We turned off the 3D mode and checked the stream from one camera — the problem was still there.

We increased the amount of video adapter memory to 256 MB in config.txt — the problem remained in place.

For the purity of this experiment, we tried to connect this screen to a Windows computer. The OS correctly identifies it and rotates the image using the video adapter without losses in speed or quality.

A small technical comment. As you know, there is a native TFT screen for the Raspberry Pi that connects to a special Raspberry connector. To rotate the image on that screen, there is a special command — ‘lcd_rotate’. The important bit for us is that in this case the rotation is performed by the screen’s built-in controller and not by the video adapter. Unfortunately, the Waveshare screen does not have such a built-in function. So our only option is to rotate the picture using the GPU of our Raspberry Pi Compute Module.

Dead end?

No. Nothing will stop us!

Solving problem #2

The raspivid application is actually very cool because it works with hardware at the lowest level. And it allows you to do some tricks that don’t immediately come to mind.

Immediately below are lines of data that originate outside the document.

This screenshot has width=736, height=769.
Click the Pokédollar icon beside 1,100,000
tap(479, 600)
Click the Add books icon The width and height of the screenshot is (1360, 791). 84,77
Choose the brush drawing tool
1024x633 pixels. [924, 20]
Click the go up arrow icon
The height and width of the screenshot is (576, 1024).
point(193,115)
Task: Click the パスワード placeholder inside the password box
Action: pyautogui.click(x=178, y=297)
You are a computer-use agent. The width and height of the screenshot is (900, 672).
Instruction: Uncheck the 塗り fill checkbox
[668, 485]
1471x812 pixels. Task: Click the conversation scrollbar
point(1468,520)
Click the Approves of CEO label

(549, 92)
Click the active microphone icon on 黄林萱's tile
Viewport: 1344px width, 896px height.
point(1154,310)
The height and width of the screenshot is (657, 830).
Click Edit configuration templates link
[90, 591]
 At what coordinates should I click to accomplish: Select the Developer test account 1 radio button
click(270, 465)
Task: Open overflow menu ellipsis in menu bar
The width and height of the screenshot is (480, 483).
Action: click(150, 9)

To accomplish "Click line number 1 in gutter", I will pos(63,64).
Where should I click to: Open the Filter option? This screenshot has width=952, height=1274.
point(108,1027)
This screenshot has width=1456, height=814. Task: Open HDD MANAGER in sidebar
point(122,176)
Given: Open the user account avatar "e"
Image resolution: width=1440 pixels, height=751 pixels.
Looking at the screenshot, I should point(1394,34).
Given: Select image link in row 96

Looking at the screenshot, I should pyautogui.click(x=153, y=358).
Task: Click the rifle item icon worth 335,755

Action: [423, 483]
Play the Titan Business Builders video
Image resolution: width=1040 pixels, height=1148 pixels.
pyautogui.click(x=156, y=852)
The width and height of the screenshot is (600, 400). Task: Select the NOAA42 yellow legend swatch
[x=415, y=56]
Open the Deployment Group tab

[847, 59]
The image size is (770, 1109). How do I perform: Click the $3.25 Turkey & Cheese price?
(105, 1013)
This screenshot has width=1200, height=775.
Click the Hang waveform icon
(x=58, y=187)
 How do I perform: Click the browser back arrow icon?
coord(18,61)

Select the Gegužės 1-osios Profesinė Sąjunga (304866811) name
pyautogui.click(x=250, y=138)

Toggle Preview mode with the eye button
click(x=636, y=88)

So, we’re working with a stereo picture in side-by-side mode. This means that we need to display on the screen a ‘wide and low’ picture made up of two pictures ‘glued’ together. For example, like so:

But the stereo mode also has a top-bottom mode. In this case, one picture is displayed on top of the other, like so:

Let’s try brute force: let raspivid capture the picture in top-bottom mode and display it on the screen like that. And we’ll turn off the image rotation using the GPU. For this, before further experiments, we’ll comment out this line here:

display_rotate = 1 #1: 90; 2: 180; 3: 270

For further actions, we’ll run test commands from the console. But before that, you need to go to the folder with our scripts, stop the scripts (they use the camera), and then go to the folder with our fixed raspivid binary and experiment from there.

Go to the web console (the respective icon is marked with an arrow above).

Next, go to the folder with the scripts:

cd /opt/StereoPi

stop the video:

./stop.sh

Then go to the folder with our raspivid:

cd ./bin

Try to run a simple command with HD resolution:

./raspivid -3d tb -w 720 -h 1280 -fs -t 10000

It works! You should see a stereo picture full screen for 10 seconds!

Now let’s try with FullHD:

./raspivid -3d tb -w 1080 -h 1920 -fs -t 10000

Well, now we have a stereo image in FullHD resolution, which is displayed on the screen without delays or artifacts.

But …

Problem #3: the cameras are rotated by 90 degrees

Both pictures from the cameras are now rotated by 90 degrees. We’re displaying the stream in top-bottom mode, not side-by-side.

At this point you should remember that raspivid can rotate the picture by 90 degrees. Moreover, this is done for each camera, and not for the entire stereo image. Add the parameter ’-rot 90’ and run the updated code:

./raspivid -3d tb -w 1080 -h 1920 -fs -rot 90 -t 10000

And you’ll see this:

Problem #4

Nope, it doesn’t work. Unfortunately, not all image processing functions that raspivid can do when working with a single camera work correctly in stereo mode with two cameras.

Well, folks, we’ve almost reached the very end, and it doesn’t feel like giving up at this stage at all.

If the software part is against us today, then let’s solve this issue… mechanically!

Usually, we use plates like these to place the cameras:

Here is a view with the cameras installed:

We cut out a plate for installing the cameras with a 90-degree rotation. It’s the lower one in this photo:

Let’s try on the cameras:

The position is chosen correctly, so you can now secure the cameras in place.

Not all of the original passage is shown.